++++ The data ++++

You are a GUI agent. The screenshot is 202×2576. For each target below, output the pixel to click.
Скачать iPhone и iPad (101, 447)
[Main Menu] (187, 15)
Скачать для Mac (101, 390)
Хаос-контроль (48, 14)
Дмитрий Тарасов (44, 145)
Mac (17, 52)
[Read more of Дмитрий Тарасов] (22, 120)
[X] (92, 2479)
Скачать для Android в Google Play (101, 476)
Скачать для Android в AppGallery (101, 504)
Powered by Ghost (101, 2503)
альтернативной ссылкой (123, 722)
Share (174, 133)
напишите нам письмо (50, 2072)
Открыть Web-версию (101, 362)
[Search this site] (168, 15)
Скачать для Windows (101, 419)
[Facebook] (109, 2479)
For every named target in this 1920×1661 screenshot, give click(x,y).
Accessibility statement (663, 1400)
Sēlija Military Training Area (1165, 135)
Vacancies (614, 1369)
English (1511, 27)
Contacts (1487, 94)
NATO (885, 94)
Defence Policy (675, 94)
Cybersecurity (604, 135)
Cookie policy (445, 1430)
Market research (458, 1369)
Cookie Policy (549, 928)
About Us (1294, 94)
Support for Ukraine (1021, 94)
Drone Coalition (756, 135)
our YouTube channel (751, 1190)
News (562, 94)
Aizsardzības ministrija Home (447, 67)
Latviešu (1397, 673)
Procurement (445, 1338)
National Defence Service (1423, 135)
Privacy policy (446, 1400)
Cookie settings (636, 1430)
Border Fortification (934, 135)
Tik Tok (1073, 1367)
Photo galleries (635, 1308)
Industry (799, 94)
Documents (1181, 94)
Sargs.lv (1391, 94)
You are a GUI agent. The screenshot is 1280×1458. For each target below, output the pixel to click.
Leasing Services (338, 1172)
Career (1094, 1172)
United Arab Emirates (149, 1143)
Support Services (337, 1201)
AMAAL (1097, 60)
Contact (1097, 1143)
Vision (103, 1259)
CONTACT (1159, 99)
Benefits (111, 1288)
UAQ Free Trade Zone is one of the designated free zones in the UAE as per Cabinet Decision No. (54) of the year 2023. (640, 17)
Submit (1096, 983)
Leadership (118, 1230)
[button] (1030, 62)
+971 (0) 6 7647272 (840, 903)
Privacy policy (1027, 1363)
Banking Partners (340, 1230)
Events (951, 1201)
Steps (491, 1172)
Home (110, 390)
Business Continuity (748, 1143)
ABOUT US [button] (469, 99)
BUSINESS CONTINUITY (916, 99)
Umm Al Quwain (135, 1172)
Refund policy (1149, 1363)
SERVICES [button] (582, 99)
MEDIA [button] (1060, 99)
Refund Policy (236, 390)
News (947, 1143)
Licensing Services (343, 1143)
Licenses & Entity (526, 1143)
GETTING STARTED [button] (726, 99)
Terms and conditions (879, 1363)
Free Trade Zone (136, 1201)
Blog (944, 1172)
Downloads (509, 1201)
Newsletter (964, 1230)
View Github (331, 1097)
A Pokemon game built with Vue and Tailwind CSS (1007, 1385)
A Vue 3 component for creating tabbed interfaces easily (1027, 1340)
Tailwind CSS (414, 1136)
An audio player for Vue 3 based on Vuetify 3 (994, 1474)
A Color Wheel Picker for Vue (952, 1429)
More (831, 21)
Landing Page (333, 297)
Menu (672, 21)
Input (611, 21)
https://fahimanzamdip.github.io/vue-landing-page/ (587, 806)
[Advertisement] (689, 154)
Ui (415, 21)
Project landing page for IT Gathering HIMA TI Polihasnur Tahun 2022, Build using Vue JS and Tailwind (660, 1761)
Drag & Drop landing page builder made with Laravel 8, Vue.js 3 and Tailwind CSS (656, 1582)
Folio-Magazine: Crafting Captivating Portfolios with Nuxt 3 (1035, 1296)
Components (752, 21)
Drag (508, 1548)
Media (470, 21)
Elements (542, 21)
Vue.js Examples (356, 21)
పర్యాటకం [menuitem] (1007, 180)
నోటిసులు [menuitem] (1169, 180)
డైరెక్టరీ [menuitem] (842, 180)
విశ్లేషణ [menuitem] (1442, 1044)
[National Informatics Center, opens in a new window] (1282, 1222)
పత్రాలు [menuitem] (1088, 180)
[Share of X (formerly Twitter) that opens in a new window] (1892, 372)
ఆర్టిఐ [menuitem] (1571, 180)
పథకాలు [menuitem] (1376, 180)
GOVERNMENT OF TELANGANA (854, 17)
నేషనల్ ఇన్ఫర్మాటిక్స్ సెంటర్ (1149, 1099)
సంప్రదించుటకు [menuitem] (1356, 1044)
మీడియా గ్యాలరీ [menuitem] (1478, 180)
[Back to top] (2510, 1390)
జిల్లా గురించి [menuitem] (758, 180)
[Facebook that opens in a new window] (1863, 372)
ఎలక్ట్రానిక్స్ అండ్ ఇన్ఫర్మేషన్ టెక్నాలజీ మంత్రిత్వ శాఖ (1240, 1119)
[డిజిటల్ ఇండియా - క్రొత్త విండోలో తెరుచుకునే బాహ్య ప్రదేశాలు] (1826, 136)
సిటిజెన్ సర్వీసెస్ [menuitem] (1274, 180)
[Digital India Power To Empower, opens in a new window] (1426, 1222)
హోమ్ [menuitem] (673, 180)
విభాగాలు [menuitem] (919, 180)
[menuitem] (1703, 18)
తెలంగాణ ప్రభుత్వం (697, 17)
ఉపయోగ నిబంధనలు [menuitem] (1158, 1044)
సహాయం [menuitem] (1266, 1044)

++++

_About this task_
Among the records above, only the lines between the line holding "Privacy policy (446, 1400)" and the line holding "Benefits (111, 1288)", inclusive, are to be output, exactly as written.

_Response_
Privacy policy (446, 1400)
Cookie settings (636, 1430)
Border Fortification (934, 135)
Tik Tok (1073, 1367)
Photo galleries (635, 1308)
Industry (799, 94)
Documents (1181, 94)
Sargs.lv (1391, 94)
You are a GUI agent. The screenshot is 1280×1458. For each target below, output the pixel to click.
Leasing Services (338, 1172)
Career (1094, 1172)
United Arab Emirates (149, 1143)
Support Services (337, 1201)
AMAAL (1097, 60)
Contact (1097, 1143)
Vision (103, 1259)
CONTACT (1159, 99)
Benefits (111, 1288)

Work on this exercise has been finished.